In 1936, Christian Hagedorn introduced the first “delayed-action” preparation of insulin. Subsequently, protamine zinc insulin (with controlled amounts of protamine), isophane insulin in 1946, and lente insulin (acetate buffering of zinc insulin) in 1952 were introduced. They had to be given twice a day and their introduction into the treatment regimen provided much better control than soluble insulin alone.
In 1958, Frederick Sanger was awarded the Nobel Prize in chemistry for his work on structure of proteins, especially that of insulin. He determined that the insulin molecule was composed of two different chains of amino acids held together by two bridges of sulfur atoms.
Other important milestones in the journey of insulin as available today have been highlighted in table 1.
HUMAN INSULIN
After several years of work during 1960s, human insulin was chemically synthesized. However, large scale production was not undertaken till 1978, when scientists from San Francisco succeeded in producing insulin from a genetically manipulated plasmid of Escherichia coli.

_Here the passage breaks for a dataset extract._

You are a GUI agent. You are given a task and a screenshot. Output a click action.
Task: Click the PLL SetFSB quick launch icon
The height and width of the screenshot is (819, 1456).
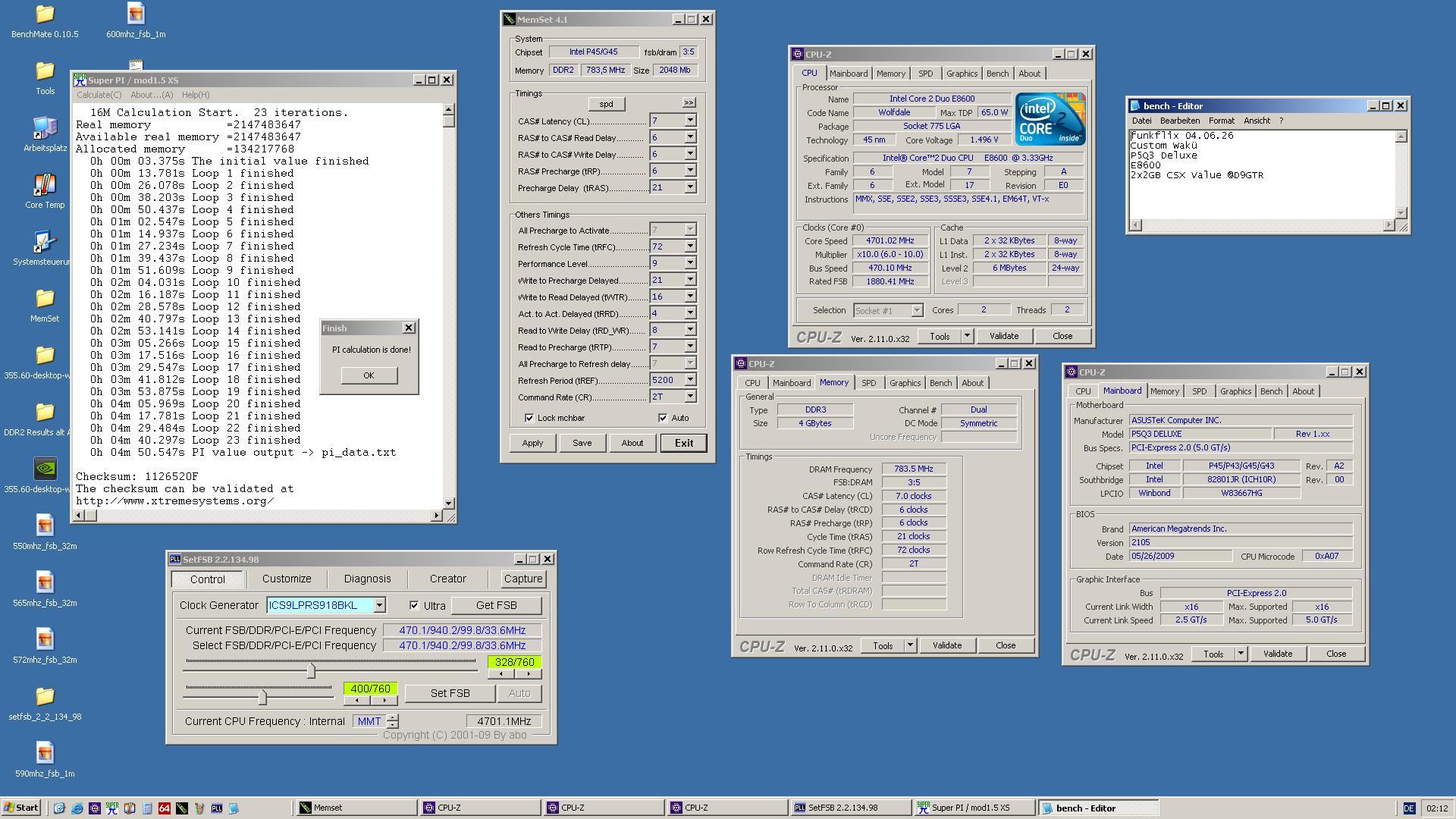point(217,808)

Commercial production on human insulin was started using recombinant deoxyribonucleic acid (DNA) technology in 1982. Over next 2 decades, human insulin largely replaced older animal derived insulin.
INSULIN ANALOGS
Using recombinant DNA technology and by some modification of native insulin molecule, insulin analogs (designer insulins) were introduced in the year 1996. These genetically designed insulins have much improved pharmacokinetics, closely mimic the physiological secretion of insulin, and have a predictable time-action profile. They offer a greater flexibility in treatment than soluble or delayed action preparations.

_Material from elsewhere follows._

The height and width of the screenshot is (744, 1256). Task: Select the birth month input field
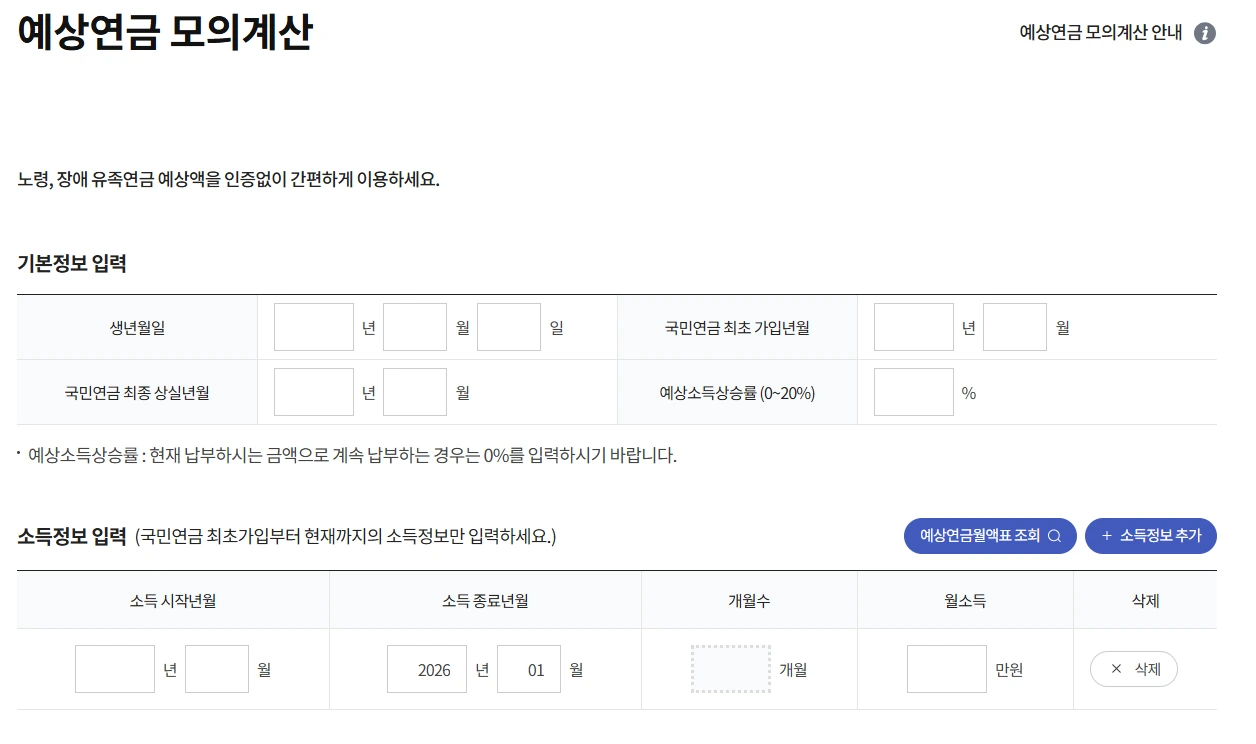point(414,327)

Insulin lispro (rapid-acting) was the first insulin analog to be introduced followed by aspart and glulisine. Glargine was the first peakless basal insulin analog introduced in year 2001, shortly followed by the introduction of detemir.
INSULIN PUMPS
Continuous subcutaneous insulin infusion (CSII), commonly known as insulin pump was introduced as a plausible substitute to multiple insulin injections in patients with type 1 diabetes. The meticulous experiments for CSII began in the 1970s. The prototype of the first pump was a backpack style introduced by an American clinician Arnold Kadish. The auto syringe model, also known as the Big Blue Brick was the first commercial pump. It was only in 1990s that more user-friendly pumps were made available.
FLAME OF HOPE
Though the journey of insulin is very interesting and a lot has been achieved in the last almost 90 years, researchers are still striving to make the treatment of diabetes as smooth as possible. Queen Elizabeth in 1989 kindled the “Flame of Hope” adjacent to Banting House National Historic Site in Ontario, Canada, which in addition to giving hope also reminds that insulin is only control of diabetes and cure is yet to be achieved. The flame will be extinguished only when the cure for diabetes is found.
SUGGESTED READING
- Canadian Diabetes Association. The History of Diabetes. [online] Available from: www.diabetes.ca/diabetes-and-you/what/history/ [Accessed 23 march, 2012].
- Sanders LJ. From Thebes to Toronto and 21st century: an incredible journey. Diabetes Spectrum. 2002;15:56–60.
- Barnett DM, Krall LP. The History of Diabetes. In: Kahn CR, Weir G, King G, Jacobson A, Smith R, Moses A, editors. Joslin's Diabetes Mellitus, 14th ed. Philadelphia: Lippincott, Williams and Wilkins; 2005. p. 1–17.
- Dwivedi G, Dwivedi S. Sushruta-the Clinician-Teacher par Excellence. Indian J Chest Dis Allied Sci. 2007;49:243–4.
- Jolles S. Paul Langerhans-a historical perspective. J Clin Pathol. 2002;55:243.
- Rosenfeld L. Insulin: discovery and controversy. Clin Chem. 2002;48:2270–88.
- Karamitos DT. The story of insulin discovery. Diabetes Res Clin Pract. 2011;93:S2–8.